In the Mindful Schools program, the very first lesson is to tell students and parents that mindfulness is NOT a magic bullet, it will not make all your problems go away. It is also not a way to detach yourself from your actions and not take responsibility.
What I like about this secular mindfulness is that it emphasizes the idea that mindfulness in children is just a way to give them a little mindful space between the EMOTION and the REACTION.
What’s wrong with that? It’s just one little step, and at least in this program, it doesn’t claim to be an “easy fix.” It’s a step in the right direction.

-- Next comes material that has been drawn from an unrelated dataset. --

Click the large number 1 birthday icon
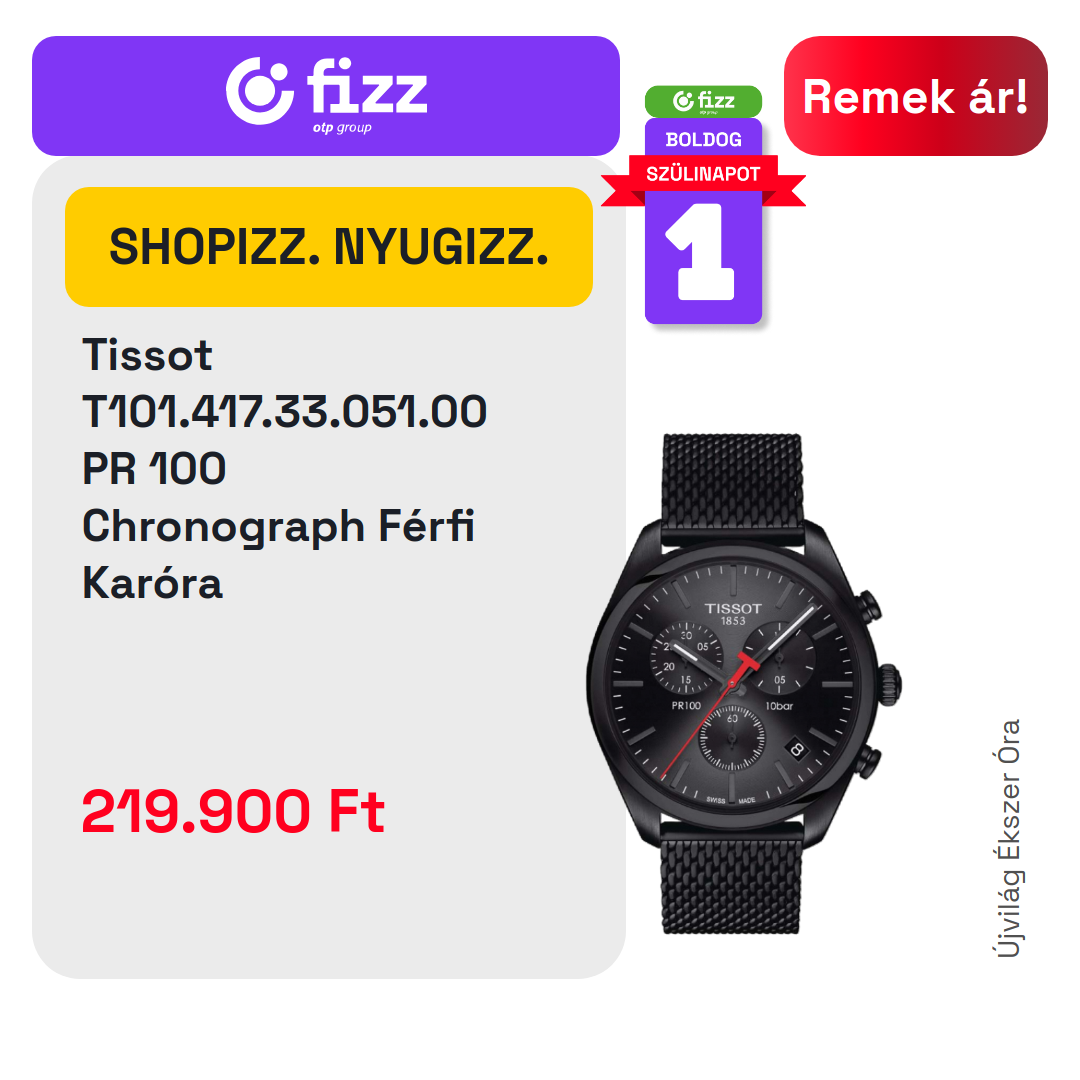Image resolution: width=1080 pixels, height=1080 pixels. [x=701, y=251]
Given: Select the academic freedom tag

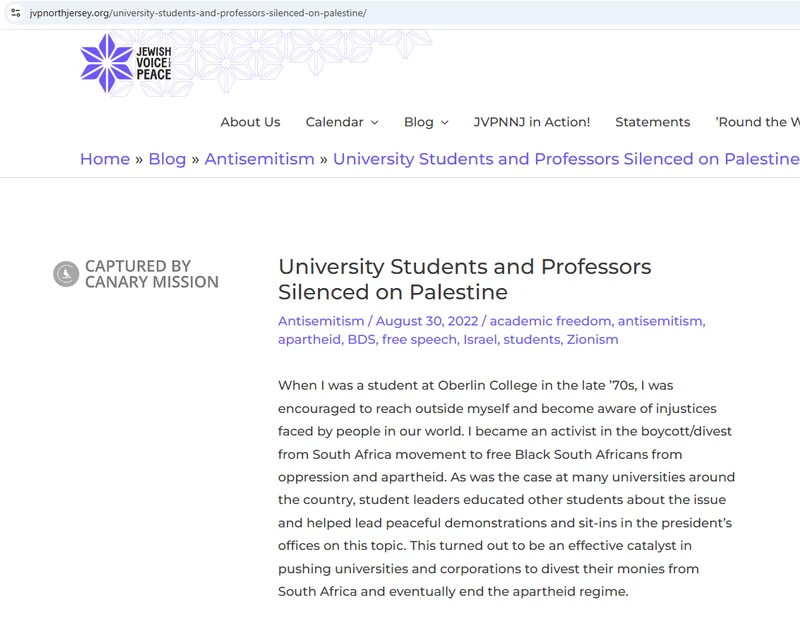Looking at the screenshot, I should (x=550, y=321).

Also in the article, the author states, “Without some ownership of one’s feelings and thoughts, it is difficult to take responsibility for them. The relationship between individuals and their mental phenomena is a weighty one, encompassing questions of personal responsibility and history. These matters shouldn’t be shunted so easily to one side.”
In my opinion, Buddhism is all about taking responsibility!
In the AN 5.57:
What is the advantage of often reflecting like this: ‘I am the owner of my deeds and heir to my deeds. Deeds are my womb, my relative, and my refuge. I shall be the heir of whatever deeds I do, whether good or bad’? There are sentient beings who do bad things by way of body, speech, and mind. Reviewing this subject often, they entirely give up bad conduct, or at least reduce it. This is the advantage for a woman or a man, a layperson or a renunciate of often reflecting like this: ‘I am the owner of my deeds and heir to my deeds. Deeds are my womb, my relative, and my refuge. I shall be the heir of whatever deeds I do, whether good or bad.’
It does NOT say in the suttas that “not self” means not taking responsibilities for your thoughts and actions. I don’t think that secular mindfulness is saying that either.
I think her messages are a little confused and muddy, just my opinion. I feel bad that she feels disillusioned based on her experiences, but I think the article discounts much of the positive research on secular meditation in many settings.
I think it is key to understand that secular mindfulness is NOT Buddhism. Although the secular mindfulness movement is based on buddhist practice, it is not the same and you will not get the same benefits. In settings such as schools, jails and mental health facilities, one cannot use religion. Secular mindfulness has its benefits, and its place.